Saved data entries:

■ ■ ■ ■ ■

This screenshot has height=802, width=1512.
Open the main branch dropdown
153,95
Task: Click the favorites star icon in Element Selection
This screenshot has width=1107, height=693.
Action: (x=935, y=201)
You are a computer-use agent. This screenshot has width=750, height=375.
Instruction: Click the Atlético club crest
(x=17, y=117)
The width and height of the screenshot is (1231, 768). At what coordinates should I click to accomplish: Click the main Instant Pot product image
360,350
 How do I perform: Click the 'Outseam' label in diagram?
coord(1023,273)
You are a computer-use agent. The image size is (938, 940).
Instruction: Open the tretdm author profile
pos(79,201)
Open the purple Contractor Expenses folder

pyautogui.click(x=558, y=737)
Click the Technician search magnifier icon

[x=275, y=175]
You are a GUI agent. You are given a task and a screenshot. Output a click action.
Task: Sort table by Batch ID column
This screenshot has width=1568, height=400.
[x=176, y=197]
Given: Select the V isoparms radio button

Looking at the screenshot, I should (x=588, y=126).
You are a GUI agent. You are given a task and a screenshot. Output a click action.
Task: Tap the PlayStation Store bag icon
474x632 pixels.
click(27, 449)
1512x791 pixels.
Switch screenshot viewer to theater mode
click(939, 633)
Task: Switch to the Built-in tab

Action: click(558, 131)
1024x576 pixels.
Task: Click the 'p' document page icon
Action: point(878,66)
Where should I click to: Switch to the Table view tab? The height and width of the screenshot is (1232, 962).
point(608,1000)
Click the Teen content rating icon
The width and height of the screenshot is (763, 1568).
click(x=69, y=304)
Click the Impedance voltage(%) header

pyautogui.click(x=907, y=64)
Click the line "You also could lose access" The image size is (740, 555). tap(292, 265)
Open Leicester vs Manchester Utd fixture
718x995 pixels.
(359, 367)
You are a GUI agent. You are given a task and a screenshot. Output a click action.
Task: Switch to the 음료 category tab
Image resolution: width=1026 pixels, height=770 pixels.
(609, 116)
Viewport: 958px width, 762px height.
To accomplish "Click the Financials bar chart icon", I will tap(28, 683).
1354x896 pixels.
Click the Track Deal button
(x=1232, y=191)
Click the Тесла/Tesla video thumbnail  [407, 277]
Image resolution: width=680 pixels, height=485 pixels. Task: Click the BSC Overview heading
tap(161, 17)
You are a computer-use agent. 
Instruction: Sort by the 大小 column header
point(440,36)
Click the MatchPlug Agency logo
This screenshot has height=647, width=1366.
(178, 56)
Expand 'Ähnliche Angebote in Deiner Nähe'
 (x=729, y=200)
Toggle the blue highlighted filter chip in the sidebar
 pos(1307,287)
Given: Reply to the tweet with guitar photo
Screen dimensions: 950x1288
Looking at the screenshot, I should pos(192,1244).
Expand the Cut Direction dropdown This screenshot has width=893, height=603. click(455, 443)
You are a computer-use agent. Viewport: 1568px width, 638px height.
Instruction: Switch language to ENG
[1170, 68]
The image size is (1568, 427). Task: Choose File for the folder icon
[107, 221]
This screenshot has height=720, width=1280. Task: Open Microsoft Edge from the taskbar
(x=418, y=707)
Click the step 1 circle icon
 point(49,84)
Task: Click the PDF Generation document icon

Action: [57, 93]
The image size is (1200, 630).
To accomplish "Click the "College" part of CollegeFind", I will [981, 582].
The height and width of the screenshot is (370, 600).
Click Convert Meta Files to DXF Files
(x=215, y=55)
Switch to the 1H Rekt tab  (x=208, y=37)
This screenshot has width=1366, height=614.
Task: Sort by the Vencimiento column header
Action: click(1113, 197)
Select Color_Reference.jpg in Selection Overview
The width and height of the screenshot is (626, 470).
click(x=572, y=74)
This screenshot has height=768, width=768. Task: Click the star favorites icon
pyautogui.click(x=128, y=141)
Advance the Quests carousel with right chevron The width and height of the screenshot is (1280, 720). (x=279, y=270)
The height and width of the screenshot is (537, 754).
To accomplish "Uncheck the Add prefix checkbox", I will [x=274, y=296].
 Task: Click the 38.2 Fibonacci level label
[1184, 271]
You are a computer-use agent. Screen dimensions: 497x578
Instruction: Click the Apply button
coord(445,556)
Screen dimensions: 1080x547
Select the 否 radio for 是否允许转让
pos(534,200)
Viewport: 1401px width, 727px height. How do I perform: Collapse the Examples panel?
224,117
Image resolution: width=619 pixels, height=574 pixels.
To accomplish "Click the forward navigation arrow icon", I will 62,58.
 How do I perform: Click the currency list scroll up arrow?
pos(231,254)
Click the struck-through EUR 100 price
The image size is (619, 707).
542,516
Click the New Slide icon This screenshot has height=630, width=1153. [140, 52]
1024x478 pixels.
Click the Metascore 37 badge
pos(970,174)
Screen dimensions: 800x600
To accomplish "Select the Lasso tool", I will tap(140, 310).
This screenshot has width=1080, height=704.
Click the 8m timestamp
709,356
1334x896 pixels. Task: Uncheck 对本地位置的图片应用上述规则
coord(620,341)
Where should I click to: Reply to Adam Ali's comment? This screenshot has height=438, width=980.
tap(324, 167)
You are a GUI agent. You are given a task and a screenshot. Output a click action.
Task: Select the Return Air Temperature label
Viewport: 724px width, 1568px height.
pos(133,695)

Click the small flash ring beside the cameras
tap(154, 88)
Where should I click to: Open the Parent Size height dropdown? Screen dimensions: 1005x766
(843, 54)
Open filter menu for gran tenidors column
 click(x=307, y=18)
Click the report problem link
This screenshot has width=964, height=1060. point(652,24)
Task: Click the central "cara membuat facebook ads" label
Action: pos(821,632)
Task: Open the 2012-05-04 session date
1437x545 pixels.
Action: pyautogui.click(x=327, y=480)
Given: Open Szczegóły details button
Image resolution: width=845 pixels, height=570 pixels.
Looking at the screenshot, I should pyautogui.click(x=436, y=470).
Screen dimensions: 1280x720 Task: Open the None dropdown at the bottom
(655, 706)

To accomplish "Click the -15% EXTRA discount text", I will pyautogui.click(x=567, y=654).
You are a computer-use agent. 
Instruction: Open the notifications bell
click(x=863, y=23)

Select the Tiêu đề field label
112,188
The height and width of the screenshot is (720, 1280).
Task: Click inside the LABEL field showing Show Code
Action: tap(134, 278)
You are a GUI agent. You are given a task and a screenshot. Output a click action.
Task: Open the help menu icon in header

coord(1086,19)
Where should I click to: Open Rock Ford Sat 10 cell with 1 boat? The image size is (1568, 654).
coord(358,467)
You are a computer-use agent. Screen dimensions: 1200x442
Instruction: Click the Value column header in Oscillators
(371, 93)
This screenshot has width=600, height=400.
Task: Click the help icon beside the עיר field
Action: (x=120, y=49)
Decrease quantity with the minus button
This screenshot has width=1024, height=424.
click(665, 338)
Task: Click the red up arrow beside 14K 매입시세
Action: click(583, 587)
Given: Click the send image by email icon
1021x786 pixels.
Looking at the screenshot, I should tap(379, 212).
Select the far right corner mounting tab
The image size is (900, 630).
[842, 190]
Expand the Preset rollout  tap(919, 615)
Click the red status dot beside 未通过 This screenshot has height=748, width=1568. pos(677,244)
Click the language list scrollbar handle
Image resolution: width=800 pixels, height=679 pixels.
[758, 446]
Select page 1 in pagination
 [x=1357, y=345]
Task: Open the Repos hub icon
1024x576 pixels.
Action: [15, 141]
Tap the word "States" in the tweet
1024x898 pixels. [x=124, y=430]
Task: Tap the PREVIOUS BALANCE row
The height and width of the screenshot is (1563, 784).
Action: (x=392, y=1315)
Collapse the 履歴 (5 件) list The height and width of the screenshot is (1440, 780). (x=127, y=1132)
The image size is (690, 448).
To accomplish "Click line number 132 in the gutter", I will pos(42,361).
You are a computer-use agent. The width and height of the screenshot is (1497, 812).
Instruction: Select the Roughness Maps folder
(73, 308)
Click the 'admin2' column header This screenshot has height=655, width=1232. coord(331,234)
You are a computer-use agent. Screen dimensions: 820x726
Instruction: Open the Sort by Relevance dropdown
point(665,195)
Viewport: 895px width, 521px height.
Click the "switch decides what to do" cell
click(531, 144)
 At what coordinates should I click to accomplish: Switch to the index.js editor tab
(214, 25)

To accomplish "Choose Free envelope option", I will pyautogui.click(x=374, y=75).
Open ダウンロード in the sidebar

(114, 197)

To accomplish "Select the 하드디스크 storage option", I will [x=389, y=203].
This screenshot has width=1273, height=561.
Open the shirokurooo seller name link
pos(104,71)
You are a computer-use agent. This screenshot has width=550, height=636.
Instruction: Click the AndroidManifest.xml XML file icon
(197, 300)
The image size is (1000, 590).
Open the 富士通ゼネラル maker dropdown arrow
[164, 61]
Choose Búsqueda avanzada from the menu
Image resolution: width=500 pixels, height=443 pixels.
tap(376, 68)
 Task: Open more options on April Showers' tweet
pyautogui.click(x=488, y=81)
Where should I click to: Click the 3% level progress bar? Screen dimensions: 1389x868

■ ■ ■ ■ ■

**WHAT IS REQUIRED:** Your reply should hold every line from the data that contains "Selection", copied in full.

**TASK ANSWER:**
Task: Click the favorites star icon in Element Selection
Select Color_Reference.jpg in Selection Overview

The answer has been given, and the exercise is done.